## What to work on
Render the rows from the start through the line containing "Action: point(61,78)", including that line, as a Markdown table with the columns No. and Line. Number each line and leave out blank lines.
━━━━━━━━━━━━━━━━━━━━━━━━━━━━━━
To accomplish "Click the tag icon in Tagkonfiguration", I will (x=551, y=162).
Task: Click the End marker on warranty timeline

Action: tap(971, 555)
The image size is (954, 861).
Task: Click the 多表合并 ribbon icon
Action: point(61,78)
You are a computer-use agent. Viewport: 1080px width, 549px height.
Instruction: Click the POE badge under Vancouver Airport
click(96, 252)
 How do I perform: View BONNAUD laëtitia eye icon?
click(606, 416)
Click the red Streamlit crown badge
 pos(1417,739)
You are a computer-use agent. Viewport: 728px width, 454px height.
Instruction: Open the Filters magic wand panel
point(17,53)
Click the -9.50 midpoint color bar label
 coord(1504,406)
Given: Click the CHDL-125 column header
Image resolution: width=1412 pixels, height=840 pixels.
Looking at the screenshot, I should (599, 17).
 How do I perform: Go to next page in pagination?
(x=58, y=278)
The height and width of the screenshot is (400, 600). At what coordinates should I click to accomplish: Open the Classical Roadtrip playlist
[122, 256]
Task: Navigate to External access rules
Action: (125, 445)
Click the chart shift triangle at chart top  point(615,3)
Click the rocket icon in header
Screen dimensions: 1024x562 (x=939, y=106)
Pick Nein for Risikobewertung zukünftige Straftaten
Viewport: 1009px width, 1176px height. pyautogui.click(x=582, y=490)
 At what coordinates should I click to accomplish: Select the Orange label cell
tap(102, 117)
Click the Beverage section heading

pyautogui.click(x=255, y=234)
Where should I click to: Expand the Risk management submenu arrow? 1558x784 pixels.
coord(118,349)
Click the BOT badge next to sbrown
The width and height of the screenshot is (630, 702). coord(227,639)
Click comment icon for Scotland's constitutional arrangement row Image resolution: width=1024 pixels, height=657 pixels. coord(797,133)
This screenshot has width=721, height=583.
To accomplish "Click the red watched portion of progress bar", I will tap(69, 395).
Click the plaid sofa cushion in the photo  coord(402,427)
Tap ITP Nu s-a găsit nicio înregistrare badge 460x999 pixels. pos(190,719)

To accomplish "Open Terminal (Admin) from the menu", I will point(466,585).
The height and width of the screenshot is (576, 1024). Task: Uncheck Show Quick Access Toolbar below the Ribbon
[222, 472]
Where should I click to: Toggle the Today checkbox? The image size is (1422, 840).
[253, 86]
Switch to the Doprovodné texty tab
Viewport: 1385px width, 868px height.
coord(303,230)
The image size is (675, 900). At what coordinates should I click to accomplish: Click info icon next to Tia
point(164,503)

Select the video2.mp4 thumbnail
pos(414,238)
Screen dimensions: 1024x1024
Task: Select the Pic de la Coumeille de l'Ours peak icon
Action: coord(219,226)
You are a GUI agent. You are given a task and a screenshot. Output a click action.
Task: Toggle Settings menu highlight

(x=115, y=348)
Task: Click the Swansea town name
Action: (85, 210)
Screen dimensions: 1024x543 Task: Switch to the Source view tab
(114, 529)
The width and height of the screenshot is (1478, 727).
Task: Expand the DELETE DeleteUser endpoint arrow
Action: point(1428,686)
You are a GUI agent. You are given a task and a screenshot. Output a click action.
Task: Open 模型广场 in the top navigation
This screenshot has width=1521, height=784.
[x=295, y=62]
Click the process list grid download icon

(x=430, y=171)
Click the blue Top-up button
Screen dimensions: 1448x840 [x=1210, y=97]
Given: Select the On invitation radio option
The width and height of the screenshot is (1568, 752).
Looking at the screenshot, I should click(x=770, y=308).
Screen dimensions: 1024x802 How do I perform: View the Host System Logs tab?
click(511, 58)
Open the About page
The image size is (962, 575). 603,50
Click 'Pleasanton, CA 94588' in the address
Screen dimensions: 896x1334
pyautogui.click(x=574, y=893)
━━━━━━━━━━━━━━━━━━━━━━━━━━━━━━
## Final result
| No. | Line |
|---|---|
| 1 | To accomplish "Click the tag icon in Tagkonfiguration", I will (x=551, y=162). |
| 2 | Task: Click the End marker on warranty timeline |
| 3 | Action: tap(971, 555) |
| 4 | The image size is (954, 861). |
| 5 | Task: Click the 多表合并 ribbon icon |
| 6 | Action: point(61,78) |